My name is Danny Pimentel (he/him) and I am currently a PhD candidate at the Stanford Graduate School of Education. My work focuses on helping students evaluate the credibility of scientific information that they encounter online and supporting science teachers with integrating science media literacy into their classes. Born and raised in the Greater Boston Area, I graduated from Boston College in 2013 with a bachelor’s degree in biology and a minor in music. I graduated from Boston College again one year later with a master’s degree in secondary education. In the years that followed, I worked as a middle school science teacher and then a high school chemistry teacher in Brooklyn, NY. Along the way, I also got certified in special education. As a high school teacher, I served as a founding co-advisor to Spectrum, a student-run organization that sought to provide a safe space for LGBTQ students and to educate our larger school community about LGBTQ issues. In this role, I oversaw field trips to the LGBT Center in New York, designed workshops to help parents support their LGBTQ children, and I co-led book clubs exploring LGBT topics. Now, as an education researcher and teacher educator, I am intentional about making my queer identity known to increase the visibility of queer individuals in science and science education.

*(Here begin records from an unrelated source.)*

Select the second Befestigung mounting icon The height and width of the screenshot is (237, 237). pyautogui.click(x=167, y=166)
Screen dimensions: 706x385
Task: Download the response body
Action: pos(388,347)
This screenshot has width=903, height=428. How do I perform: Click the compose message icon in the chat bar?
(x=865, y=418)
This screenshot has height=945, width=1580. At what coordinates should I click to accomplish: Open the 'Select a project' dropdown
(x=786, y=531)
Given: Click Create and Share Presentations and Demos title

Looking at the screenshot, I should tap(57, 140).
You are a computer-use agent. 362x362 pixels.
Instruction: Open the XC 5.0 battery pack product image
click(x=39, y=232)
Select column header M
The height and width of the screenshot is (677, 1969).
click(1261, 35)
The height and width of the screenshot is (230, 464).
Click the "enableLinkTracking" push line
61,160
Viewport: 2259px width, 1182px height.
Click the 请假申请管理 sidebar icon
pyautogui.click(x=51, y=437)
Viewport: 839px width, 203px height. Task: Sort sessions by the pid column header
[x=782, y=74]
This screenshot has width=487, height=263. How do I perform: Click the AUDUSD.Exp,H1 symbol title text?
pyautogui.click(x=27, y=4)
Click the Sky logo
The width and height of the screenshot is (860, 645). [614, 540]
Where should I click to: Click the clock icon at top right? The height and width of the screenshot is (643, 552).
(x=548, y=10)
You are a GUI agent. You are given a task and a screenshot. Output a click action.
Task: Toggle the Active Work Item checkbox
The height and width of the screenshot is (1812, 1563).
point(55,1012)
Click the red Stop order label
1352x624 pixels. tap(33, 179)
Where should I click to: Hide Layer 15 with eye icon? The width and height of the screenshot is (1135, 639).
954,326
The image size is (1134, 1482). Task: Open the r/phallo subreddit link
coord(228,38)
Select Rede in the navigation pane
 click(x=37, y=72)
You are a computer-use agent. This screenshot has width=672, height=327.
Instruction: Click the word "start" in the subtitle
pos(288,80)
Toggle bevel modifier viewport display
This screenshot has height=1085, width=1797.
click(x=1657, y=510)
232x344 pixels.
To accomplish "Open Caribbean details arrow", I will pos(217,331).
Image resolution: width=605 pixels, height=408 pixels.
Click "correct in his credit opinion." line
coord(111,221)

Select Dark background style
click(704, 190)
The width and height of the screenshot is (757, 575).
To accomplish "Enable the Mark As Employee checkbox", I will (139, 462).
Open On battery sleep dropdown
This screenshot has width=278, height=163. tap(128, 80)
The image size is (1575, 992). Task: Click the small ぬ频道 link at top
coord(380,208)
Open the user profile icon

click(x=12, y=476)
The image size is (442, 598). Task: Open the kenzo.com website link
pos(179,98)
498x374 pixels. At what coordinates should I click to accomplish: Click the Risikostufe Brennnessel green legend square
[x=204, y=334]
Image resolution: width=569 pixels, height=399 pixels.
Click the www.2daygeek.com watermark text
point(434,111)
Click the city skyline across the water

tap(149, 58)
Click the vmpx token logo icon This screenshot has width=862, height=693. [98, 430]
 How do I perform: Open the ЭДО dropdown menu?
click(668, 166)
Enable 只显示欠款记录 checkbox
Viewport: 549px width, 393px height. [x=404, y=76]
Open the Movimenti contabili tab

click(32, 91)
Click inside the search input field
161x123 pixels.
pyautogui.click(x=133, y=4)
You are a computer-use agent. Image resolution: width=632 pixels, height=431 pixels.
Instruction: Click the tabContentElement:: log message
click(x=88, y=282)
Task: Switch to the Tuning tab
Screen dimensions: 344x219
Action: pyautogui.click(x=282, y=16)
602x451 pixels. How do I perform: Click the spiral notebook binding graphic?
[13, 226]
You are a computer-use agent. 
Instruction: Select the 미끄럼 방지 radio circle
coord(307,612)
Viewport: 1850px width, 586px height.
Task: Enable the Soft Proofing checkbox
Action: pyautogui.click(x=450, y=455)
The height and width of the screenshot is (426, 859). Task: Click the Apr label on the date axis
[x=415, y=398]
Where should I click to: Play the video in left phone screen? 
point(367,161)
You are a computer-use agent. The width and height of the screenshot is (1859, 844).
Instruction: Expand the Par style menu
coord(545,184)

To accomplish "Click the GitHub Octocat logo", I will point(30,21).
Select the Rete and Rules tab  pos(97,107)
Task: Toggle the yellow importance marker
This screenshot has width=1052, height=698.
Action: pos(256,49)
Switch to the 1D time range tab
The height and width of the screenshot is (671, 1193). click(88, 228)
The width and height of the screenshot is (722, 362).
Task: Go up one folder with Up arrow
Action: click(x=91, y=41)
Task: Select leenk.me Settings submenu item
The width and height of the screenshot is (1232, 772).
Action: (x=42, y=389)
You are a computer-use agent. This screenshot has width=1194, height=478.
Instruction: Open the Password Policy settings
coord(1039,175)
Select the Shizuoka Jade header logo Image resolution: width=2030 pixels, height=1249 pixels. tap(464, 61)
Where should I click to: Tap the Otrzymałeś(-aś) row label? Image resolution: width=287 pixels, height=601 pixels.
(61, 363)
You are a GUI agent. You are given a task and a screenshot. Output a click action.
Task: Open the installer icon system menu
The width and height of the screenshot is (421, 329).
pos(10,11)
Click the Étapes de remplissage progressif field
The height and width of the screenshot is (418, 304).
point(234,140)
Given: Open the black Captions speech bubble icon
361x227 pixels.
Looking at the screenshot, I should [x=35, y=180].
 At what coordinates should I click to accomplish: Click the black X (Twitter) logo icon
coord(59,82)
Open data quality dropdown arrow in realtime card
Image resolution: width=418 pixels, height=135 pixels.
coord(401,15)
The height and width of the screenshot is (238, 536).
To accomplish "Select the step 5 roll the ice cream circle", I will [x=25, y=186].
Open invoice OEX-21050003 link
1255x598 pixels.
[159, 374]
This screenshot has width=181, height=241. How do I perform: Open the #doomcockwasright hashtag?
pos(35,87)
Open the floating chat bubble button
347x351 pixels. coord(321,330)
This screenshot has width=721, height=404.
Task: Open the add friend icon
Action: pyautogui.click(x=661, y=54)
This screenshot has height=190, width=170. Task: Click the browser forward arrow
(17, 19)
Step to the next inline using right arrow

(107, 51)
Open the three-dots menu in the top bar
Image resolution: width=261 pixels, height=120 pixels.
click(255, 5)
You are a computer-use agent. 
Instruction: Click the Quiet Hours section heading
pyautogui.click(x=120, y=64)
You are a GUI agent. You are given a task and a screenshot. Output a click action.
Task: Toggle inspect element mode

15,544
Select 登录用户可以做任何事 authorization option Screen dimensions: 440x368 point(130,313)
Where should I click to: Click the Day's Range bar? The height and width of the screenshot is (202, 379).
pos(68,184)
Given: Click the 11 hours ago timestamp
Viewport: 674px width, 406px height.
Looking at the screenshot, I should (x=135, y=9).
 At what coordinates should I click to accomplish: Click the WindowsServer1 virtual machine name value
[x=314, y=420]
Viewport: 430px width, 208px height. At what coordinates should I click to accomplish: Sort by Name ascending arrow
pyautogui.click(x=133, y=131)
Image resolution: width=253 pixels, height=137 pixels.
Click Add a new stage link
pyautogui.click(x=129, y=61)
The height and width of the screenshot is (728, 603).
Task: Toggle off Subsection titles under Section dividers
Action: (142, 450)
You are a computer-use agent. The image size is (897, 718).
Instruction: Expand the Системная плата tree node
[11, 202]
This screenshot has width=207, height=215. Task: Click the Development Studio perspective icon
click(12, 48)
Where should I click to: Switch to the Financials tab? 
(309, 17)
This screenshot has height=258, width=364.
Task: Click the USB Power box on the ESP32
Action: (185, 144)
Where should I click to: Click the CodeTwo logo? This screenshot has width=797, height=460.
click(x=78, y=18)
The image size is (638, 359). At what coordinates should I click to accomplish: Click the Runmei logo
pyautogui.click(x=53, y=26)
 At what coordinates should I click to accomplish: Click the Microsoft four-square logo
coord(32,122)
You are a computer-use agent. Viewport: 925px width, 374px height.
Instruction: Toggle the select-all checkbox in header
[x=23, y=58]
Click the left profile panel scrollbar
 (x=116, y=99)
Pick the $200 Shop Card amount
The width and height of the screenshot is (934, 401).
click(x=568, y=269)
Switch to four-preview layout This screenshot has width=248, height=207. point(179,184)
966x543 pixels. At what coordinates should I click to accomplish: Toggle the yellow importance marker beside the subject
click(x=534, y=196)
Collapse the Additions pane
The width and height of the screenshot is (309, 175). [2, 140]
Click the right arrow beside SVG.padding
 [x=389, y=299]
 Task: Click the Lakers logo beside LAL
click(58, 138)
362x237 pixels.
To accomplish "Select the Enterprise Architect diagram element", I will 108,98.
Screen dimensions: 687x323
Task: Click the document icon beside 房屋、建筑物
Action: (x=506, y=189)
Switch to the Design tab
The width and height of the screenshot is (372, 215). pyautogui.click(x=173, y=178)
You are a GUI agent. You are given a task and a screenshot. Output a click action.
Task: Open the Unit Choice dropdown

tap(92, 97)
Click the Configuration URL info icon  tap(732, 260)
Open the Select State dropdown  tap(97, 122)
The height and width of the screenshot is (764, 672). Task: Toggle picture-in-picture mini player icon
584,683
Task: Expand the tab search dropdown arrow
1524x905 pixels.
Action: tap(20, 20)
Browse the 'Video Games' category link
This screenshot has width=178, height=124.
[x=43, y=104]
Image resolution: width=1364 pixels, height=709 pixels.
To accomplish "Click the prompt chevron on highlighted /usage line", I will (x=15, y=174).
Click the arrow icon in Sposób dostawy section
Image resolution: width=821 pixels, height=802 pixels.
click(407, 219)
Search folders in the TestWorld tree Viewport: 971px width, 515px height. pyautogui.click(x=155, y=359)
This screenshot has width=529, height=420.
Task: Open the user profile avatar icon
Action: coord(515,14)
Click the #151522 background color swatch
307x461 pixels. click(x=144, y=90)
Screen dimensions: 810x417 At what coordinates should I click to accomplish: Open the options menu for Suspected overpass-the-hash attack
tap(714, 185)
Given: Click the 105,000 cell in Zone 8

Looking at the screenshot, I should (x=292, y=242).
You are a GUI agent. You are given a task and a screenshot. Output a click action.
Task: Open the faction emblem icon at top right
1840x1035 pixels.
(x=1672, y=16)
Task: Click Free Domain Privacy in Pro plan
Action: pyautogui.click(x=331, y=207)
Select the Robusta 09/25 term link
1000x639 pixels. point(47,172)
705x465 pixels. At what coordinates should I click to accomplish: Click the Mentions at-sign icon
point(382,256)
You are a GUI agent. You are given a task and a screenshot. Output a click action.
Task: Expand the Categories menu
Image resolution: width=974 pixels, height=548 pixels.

I am honored to be a recipient of the Markowski-Leach Scholarship and to be recognized as an emerging leader in the LGBTQ community, which I care about deeply.

Jack Weller

J.D. Candidate

Stanford University School of Law

My name is Jack Weller (he/him) and I’m a rising 3L at Stanford Law School. I am passionate about voting rights, fair redistricting, and strengthening the electoral system by ensuring that everyone’s votes count equally. Prior to law school I worked at a nonprofit government watchdog group and in electoral politics. I’m very honored to have been selected for this year’s Markowski-Leach cohort and I’m proud to join a community dedicated to advancing LGBTQ+ rights.